Some records -
________
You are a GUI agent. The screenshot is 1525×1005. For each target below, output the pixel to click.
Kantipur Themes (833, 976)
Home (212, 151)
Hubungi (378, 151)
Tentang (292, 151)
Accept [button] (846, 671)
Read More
________
TASK DIRECTIONS -
Lay out the records as a Markdown table with the columns "No." and "Line", one numbered row per line, leaving out blank lines.

WRITTEN SOLUTION -
| No. | Line |
|---|---|
| 1 | You are a GUI agent. The screenshot is 1525×1005. For each target below, output the pixel to click. |
| 2 | Kantipur Themes (833, 976) |
| 3 | Home (212, 151) |
| 4 | Hubungi (378, 151) |
| 5 | Tentang (292, 151) |
| 6 | Accept [button] (846, 671) |
| 7 | Read More |